* VOTRE OBJECTIF
Recopiez, s'il vous plaît, le passage du texte fourni allant de « Mais comment ces » jusqu'à « de ce succès. », en le modifiant : remplacez « méthodes plus familières » par « méthodes plus habituelles ».

* TEXTE FOURNI
—————
La conclusion de l’argument est étonnante : parce que les résultats sont équivalents, les méthodes « sont moralement équivalentes ». On est ici dans une morale purement pragmatique : c’est le résultat qui compte ; est bien le comportement qui réussit, est mal celui qui échoue. Un but – comme l’amélioration de la capacité de connaître (« cognition ») – étant accepté, il n’y a pas à s’interroger sur les moyens pour l’atteindre du moment que le résultat est là.

Mais comment ces auteurs peuvent-ils méconnaître la différence qu’ils font, en leur vie même, entre ce qu’ils réussissent par la prise d’une drogue et ce qu’ils réussissent par des « méthodes plus familières » comme l’entraînement, l’effort de mémorisation, l’hygiène de vie, etc. ? Dans le premier cas, ils sont satisfaits du résultat, mais ils ont comme un sentiment de pauvreté de soi car il savent qu’ils n’ont fait, pour cela, que subir les effets d’un facteur extrinsèque. Alors que dans le second cas, outre la satisfaction du résultat, ils éprouvent un sentiment d’estime de soi car ils ont été eux-mêmes acteurs de ce succès.

L’opposition entre ces deux comportements peut être éclairée par la distinction que fait Spinoza entre l’action et la réaction : «Je dis que nous agissons lorsqu'il se produit en nous ou hors de nous quelque chose dont nous sommes la cause adéquate, c'est-à-dire (...) lorsque, en nous ou hors de nous, il suit de notre nature quelque chose qui peut être clairement et distinctement compris par cette seule nature. Mais je dis au contraire que nous sommes passifs lorsqu'il se produit en nous, ou lorsqu'il suit de notre nature, quelque chose dont nous ne sommes que la cause partielle.» (Éthique, Partie III, définition II). Dans une performance issue d’une modification dans son cerveau obtenue par intervention technique, l’individu n’est pas la cause adéquate du résultat positif, et la satisfaction qu’il en tire est mêlée de tristesse, car la tristesse est le sentiment lié a une diminution de ce que Spinoza appelle sa « puissance d’agir », et, effectivement, celle-ci est diminuée lorsque l’individu n’a été que l’objet de la mise en œuvre d’une technique. Au contraire, lors d’une performance obtenue toute entière par l’exercice de sa liberté, il se sait être la cause adéquate du résultat positif, et celui-ci est l’indice de l’augmentation de sa puissance d’agir, ce qui lui donne de la joie. Et nous avons tous expérimenté la joie. Nous savons que c’est un sentiment qui, contrairement au plaisir, n’a rien de circonstanciel. Le plaisir consacre toujours une bonne rencontre, mais qui passe. La joie, parce qu’elle consacre ce qu’on peut appeler une augmentation de sa qualité d’être – ce que recouvre la notion d’« estime de soi » – est durable.
—————
[Enregistrements tirés d'un jeu de données]
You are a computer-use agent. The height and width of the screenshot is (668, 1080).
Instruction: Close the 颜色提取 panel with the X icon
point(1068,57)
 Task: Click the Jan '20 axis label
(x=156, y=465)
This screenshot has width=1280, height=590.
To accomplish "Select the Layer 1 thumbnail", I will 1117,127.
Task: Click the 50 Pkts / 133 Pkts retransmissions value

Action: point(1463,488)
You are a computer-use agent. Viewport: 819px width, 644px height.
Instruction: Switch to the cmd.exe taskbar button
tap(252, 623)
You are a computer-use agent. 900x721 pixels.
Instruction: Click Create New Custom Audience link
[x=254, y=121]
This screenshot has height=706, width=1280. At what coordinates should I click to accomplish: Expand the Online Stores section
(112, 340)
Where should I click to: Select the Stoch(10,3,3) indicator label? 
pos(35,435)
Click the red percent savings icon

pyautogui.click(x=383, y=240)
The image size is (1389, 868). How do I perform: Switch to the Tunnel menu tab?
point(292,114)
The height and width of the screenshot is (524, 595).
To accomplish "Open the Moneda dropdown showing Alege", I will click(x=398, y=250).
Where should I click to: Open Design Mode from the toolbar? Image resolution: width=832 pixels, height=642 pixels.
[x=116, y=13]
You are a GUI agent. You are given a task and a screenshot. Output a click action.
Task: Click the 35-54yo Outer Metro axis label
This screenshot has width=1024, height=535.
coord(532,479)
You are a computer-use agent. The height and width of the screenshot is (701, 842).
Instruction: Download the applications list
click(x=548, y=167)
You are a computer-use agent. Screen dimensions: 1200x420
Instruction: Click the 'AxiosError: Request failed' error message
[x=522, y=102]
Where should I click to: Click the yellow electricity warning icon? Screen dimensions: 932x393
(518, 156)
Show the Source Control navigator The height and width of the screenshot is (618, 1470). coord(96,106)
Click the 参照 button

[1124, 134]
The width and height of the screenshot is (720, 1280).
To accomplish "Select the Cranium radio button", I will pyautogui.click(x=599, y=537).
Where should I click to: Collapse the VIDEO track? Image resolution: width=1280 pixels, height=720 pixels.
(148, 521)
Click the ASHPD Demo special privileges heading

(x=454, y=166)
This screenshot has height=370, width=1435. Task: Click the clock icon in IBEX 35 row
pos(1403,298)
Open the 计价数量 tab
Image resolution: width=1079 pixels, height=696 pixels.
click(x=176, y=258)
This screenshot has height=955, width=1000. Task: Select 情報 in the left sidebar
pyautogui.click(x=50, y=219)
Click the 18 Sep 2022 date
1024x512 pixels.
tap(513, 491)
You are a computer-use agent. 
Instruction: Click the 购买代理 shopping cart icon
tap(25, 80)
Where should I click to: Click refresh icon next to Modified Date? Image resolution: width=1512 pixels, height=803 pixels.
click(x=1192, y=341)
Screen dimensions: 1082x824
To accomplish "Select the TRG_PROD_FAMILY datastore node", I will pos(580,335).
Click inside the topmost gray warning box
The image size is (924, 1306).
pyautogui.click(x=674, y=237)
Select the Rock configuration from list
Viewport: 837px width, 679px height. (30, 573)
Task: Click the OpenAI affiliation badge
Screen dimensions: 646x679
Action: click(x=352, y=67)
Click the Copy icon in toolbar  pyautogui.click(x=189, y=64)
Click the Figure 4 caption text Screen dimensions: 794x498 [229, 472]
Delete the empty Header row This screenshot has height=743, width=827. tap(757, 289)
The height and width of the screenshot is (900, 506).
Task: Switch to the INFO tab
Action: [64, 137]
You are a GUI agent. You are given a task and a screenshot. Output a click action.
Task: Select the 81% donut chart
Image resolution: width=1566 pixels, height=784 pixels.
—————
* EXERCICE TERMINÉ
Mais comment ces auteurs peuvent-ils méconnaître la différence qu’ils font, en leur vie même, entre ce qu’ils réussissent par la prise d’une drogue et ce qu’ils réussissent par des « méthodes plus habituelles » comme l’entraînement, l’effort de mémorisation, l’hygiène de vie, etc. ? Dans le premier cas, ils sont satisfaits du résultat, mais ils ont comme un sentiment de pauvreté de soi car il savent qu’ils n’ont fait, pour cela, que subir les effets d’un facteur extrinsèque. Alors que dans le second cas, outre la satisfaction du résultat, ils éprouvent un sentiment d’estime de soi car ils ont été eux-mêmes acteurs de ce succès.